About this exercise:
Reduce the material below to its lines containing "agent".

Records provided:
══════════

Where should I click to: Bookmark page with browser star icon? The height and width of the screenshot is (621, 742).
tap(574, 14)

══════════

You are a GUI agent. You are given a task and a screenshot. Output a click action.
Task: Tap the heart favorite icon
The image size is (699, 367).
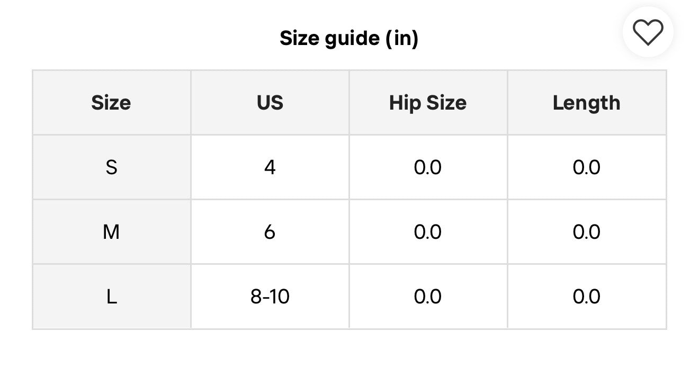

══════════

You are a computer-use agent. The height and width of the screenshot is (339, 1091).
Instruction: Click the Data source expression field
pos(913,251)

══════════

Task solution:
You are a GUI agent. You are given a task and a screenshot. Output a click action.
You are a computer-use agent. The height and width of the screenshot is (339, 1091).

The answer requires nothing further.